SIAMAK ABAI, DDS, MMedSc

by Siamak Abai, DDS, MMedSc


When treatment planning dental implant therapy, one of the biggest questions practitioners face is whether to employ freehand or guided surgery. As with many clinical considerations, the correct answer to this question is contingent upon the unique circumstances of each case and the preferences of the practitioner. Freehand surgery, in which a flap is reflected and the implant is placed according to the available diagnostic information, is a cost-effective approach that is advantageous in many cases. Guided surgery, in which the osteotomy is created through a digitally designed and printed surgical guide, has the potential to afford the highest level of precision and control, and can be invaluable depending on the complexity of the case and the anatomy of the patient.1

The chosen method of surgery affects many aspects of the case, including the diagnostic evaluation, treatment planning, accuracy, patient comfort, and the cost, duration and prosthetic outcome of treatment. Exploring the advantages and disadvantages of each approach, along with case examples, can help clinicians arrive at an informed decision.

Freehand Surgery

In freehand surgery cases, periapical and panoramic radiographs are used to assess the bone available for implant placement as well as the surrounding anatomy. Traditionally, periodontal probes, gauges or calipers have been used during the intraoral examination for bone sounding, which offers a reasonable idea of the height and thickness of the ridge. Further, the surrounding teeth can be used as guides for determining the correct positioning of the implant, noting, for example, that the implant should be placed at least 1.5 mm from any neighboring dentition and 2 mm apical to their cementoenamel junction.

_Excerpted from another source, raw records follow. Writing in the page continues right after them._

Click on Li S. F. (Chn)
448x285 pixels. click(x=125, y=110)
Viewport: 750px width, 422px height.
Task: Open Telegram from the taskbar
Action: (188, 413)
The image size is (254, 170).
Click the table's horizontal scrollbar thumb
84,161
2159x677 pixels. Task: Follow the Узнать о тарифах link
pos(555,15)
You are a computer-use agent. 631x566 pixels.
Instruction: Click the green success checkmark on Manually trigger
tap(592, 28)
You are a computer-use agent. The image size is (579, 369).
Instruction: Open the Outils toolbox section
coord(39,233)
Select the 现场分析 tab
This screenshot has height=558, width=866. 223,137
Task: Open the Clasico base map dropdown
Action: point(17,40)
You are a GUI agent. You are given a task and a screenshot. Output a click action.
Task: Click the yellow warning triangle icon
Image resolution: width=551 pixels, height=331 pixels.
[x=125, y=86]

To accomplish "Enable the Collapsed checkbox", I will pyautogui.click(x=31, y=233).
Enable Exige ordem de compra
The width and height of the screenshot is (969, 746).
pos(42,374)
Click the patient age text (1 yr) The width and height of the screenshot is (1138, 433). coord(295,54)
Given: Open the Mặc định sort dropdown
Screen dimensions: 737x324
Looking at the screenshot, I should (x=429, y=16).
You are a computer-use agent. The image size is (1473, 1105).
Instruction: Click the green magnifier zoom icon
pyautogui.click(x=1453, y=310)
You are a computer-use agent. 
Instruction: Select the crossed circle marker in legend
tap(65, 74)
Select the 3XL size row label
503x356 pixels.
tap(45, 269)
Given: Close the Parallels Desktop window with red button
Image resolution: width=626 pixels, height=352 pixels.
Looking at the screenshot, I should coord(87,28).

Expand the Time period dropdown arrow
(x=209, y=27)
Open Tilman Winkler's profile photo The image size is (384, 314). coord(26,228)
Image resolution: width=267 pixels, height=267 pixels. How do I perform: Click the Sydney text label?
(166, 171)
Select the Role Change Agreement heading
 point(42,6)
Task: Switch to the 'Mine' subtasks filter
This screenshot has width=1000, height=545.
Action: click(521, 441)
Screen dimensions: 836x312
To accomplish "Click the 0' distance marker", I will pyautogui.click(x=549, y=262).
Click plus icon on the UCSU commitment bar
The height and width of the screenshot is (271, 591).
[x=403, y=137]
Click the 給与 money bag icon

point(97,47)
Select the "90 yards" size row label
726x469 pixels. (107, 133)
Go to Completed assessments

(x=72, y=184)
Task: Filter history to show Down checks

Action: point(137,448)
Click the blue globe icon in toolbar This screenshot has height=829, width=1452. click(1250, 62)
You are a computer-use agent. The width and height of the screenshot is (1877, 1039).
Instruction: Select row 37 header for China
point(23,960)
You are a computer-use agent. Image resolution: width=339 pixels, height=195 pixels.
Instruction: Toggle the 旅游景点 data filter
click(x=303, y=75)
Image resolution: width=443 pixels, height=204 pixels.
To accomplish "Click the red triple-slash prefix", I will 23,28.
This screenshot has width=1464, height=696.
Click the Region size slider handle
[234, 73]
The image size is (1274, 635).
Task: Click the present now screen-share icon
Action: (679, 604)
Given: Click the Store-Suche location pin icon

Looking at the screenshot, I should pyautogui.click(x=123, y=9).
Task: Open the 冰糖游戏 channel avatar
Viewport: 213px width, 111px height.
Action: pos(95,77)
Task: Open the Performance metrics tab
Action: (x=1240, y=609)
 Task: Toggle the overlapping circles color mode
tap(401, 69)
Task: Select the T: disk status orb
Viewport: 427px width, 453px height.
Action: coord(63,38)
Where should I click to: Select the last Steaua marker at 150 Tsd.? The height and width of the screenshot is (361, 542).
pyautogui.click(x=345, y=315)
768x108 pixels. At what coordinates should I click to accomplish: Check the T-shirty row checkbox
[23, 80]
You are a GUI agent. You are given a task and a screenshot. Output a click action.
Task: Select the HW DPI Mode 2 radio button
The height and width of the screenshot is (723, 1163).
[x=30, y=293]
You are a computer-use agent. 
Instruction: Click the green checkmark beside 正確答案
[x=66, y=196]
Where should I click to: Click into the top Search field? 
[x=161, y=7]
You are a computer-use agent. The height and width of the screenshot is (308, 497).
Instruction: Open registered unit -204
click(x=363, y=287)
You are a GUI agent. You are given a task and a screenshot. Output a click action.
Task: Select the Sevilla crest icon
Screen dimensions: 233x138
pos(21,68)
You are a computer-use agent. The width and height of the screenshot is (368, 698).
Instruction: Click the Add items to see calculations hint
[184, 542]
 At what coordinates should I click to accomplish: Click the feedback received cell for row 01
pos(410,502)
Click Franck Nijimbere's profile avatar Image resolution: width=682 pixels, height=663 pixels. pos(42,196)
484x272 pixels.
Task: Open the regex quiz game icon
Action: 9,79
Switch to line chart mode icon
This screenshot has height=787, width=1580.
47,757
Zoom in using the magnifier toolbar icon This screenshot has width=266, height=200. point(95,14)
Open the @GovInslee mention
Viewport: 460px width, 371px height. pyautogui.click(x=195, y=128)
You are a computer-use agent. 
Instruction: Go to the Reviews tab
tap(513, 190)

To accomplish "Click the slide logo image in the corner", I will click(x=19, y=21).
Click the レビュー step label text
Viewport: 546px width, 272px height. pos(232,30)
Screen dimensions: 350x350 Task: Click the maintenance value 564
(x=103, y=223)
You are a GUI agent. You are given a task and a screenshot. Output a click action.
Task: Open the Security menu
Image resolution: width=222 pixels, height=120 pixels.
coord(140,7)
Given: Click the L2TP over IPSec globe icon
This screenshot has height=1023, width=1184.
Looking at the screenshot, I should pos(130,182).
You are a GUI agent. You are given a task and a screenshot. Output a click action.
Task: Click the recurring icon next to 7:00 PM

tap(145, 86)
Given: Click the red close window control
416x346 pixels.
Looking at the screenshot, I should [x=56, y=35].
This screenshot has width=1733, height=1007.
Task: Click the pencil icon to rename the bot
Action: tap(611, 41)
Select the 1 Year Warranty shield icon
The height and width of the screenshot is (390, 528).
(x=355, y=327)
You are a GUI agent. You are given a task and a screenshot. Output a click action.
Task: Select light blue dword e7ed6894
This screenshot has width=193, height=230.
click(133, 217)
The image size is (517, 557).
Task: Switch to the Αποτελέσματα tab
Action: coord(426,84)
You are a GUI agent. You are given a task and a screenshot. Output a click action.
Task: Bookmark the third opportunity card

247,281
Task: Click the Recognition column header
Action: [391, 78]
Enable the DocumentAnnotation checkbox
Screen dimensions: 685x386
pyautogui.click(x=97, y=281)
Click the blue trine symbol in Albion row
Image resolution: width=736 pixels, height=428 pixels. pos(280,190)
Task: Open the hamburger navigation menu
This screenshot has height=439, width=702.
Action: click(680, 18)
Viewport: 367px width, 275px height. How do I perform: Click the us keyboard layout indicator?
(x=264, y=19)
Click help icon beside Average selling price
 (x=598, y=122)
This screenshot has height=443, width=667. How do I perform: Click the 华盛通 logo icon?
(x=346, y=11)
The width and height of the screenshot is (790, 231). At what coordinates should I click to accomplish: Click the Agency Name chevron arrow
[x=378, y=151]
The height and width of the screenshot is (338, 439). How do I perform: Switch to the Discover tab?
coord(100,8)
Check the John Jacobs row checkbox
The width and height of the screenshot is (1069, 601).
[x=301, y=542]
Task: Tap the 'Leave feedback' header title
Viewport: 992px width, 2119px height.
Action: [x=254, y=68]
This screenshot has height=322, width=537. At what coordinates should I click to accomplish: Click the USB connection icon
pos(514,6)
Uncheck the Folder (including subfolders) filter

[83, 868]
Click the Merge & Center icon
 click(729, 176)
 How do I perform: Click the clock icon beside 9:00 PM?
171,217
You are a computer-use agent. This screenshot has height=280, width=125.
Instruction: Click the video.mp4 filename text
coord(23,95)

A study cast can be fabricated, upon which measurements can be made to provide a better understanding of the mesial-distal and apico-coronal space available in which to place the implant. Additionally, a diagnostic wax-up can help plan the surgical procedure in a manner that positions the implant to best support the eventual prosthesis. A surgical stent can be fabricated according to the diagnostic wax-up in order to serve as a clinical tool for evaluation of implant position at the time of surgery. During the surgical procedure, the bone underlying the implant site can be evaluated directly and measured with bone calipers after opening the flap.

The availability of CBCT scanning gives practitioners an option that allows for extremely accurate evaluation of these characteristics in three dimensions. Note that although CBCT scanning is most commonly associated with guided surgery, there are cases in which the scan reveals that there is adequate bone and the implant site is a safe distance from critical anatomical landmarks. This indicates a freehand surgical approach in many cases, especially when cost is a concern for the patient. With freehand surgery, the cost to the practitioner is essentially the dental implant and the basic instrumentation needed to place it, resulting in a substantially lower fee for the patient.

Further, collecting the data required for digital treatment planning and guided surgery can require multiple appointments. Thus, when case circumstances indicate that freehand surgery can be safely and predictably executed, this approach will appeal to patients and doctors alike due to the reduced chair time. In some cases, the implant can be placed freehand on the same day that the patient comes in for the initial consultation.

Another advantage of freehand surgery is the capability to manage the keratinized soft tissue, which is often less available after a tooth is lost and the residual ridge has resorbed. One method of reestablishing the gingival contours is to position the surgical flap apically and buccally during freehand surgery.2 This can help establish a situation in which the neck of the implant is surrounded by the 2–4 mm of keratinized tissue needed for healthy and esthetic gingival contours, margins and interdental papillae.

Because a flap must be reflected to perform freehand surgery, the clinician is able to directly visualize the bone, which can be advantageous in many cases. Also, if bone augmentation has been performed and the effectiveness of the grafting procedure needs to be assessed prior to implant placement, reflecting a flap is quite helpful in evaluating whether the graft has successfully integrated with the ridge. While a CBCT scan can offer a reasonable idea of the grafting procedure’s effectiveness, it can be difficult to ascertain the exact quality of the bone without observing the implant site directly.

Although freehand implant placement is a more surgically driven approach, a surgical stent based on a diagnostic wax-up can be used during the procedure to help visualize the planned restoration. The thermoformed appliance is seated over the edentulous space during implant surgery. The stent includes the shape of the planned restoration and an opening for the surgical drills, helping position the osteotomy in alignment with the eventual prosthesis.

Guided Surgery

In guided surgery cases, CBCT scanning and digital intraoral impressions are used to generate a virtual representation of the patient’s jaw and oral anatomy. This is utilized to develop a digital treatment plan in which the exact position of the implant is determined in advance of treatment. A surgical guide is fabricated that controls the osteotomy in precise accordance with the preplanned implant position. The depth, angulation, and mesial-distal and buccal-lingual location of the implant osteotomy are precisely controlled by titanium sleeves situated within the surgical guide.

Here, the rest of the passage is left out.